Inflation has been driven mainly by rising food prices, surging global crude oil prices, and the weaker yen’s impact on the cost of imported goods. The BOJ is concerned that such a trend could drag on exporters, who form the backbone of the economy.
Analysts expect a slowdown in both measures of inflation. They are forecasting that core CPI will ease to 3.0% in January and that a deeper measure of inflation that excludes energy prices will also fall below 4%, weighed down by a likely rebound in electricity prices after the government introduced subsidies in December, which are expected to lower bills by about 20%. They also see a sluggish services sector and that spring salary negotiations will not catch up to real wage gains as factors that weigh on consumer spending.

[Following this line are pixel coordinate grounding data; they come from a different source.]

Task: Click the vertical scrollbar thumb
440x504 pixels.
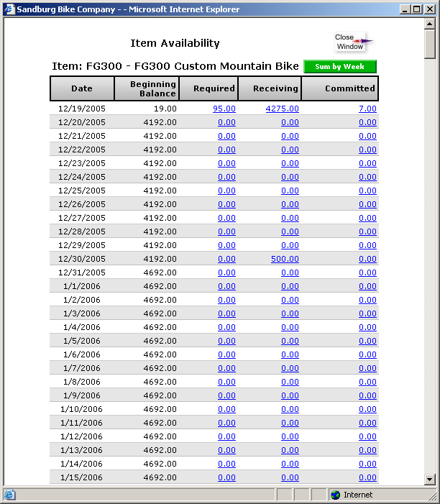Action: [x=430, y=45]
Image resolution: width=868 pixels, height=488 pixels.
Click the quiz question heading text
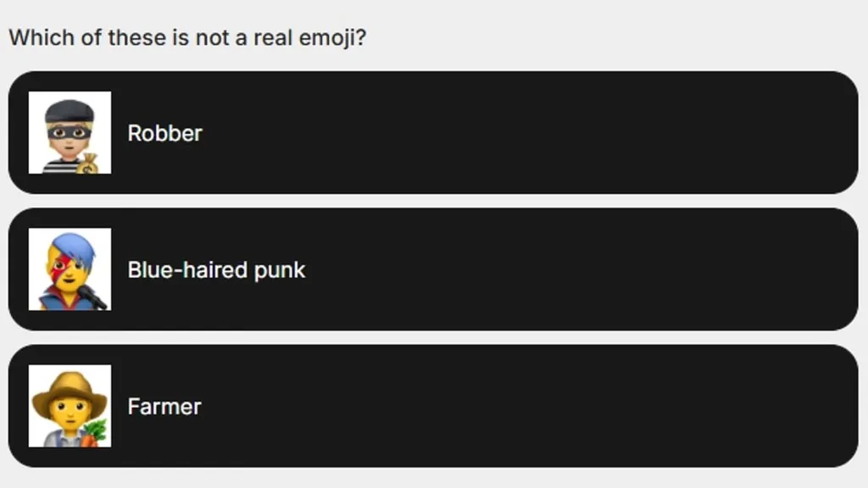(x=186, y=37)
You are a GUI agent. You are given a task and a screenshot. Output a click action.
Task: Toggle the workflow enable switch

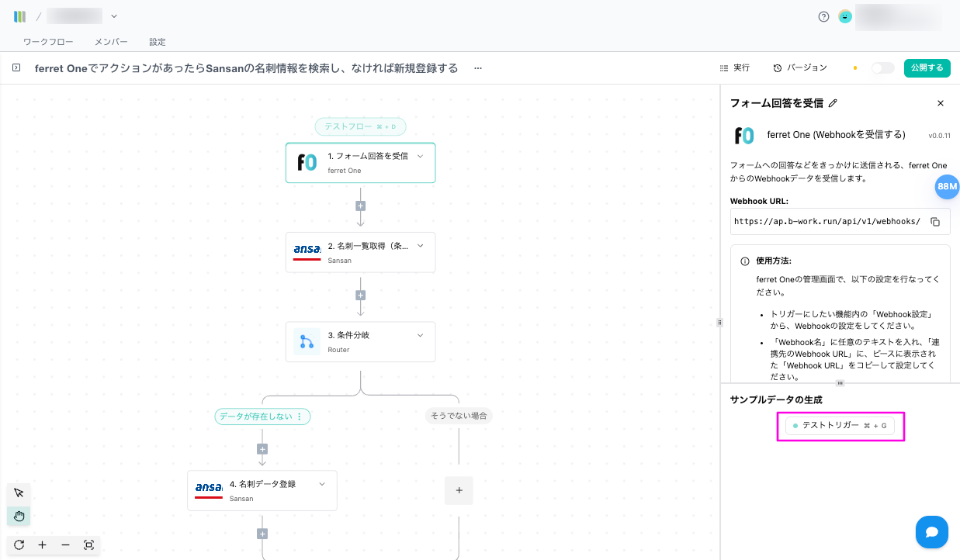pos(882,68)
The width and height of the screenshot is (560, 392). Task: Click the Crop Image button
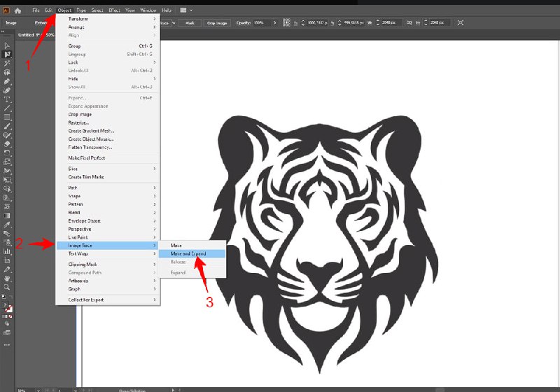coord(216,22)
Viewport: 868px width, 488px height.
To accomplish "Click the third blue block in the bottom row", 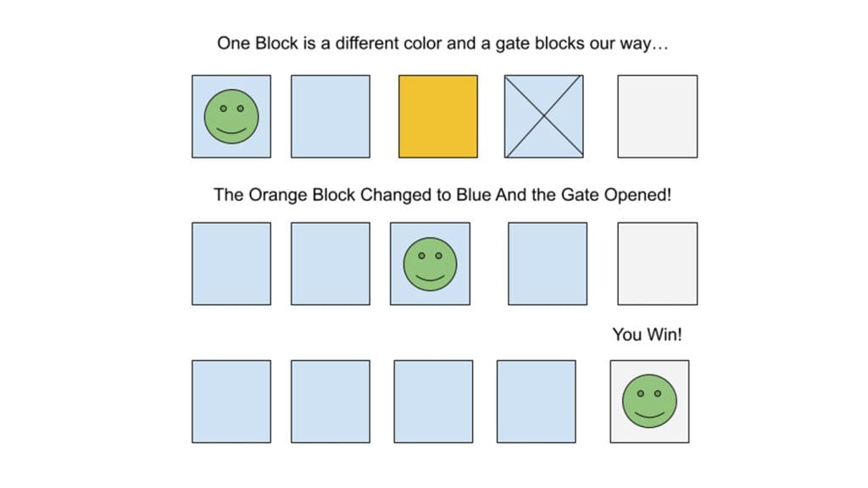I will [433, 402].
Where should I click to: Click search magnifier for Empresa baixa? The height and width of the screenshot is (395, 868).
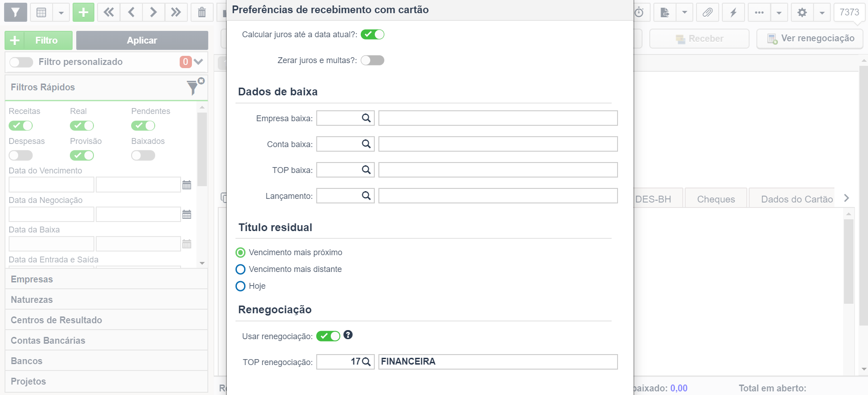[x=366, y=118]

The BOJ will likely keep its ultra-loose monetary stance unchanged, with new Governor Kazuo Ueda pledging to continue the “yield curve control” policy until desirable inflation returns. That means keeping short-term interest rates at minus 0.1% and 10-year bond yields near zero percent.
Investors are looking for hints of a policy shift as the BOJ’s new chief faces the tricky task of accelerating recovery while reining in stubbornly high inflation. The market has been betting that the BOJ will tweak its policy in July to address concerns about distortions caused by its yield curve control program. But many economists expect any change to be delayed until inflation and the economy are further solidified. That is unlikely to happen this summer, though. With a weakening global economy weighing on exporters, a firmer dollar hurting the competitiveness of manufacturers, and tame wage pressures, the BOJ will have to wait for the right moment to start winding down its stimulus.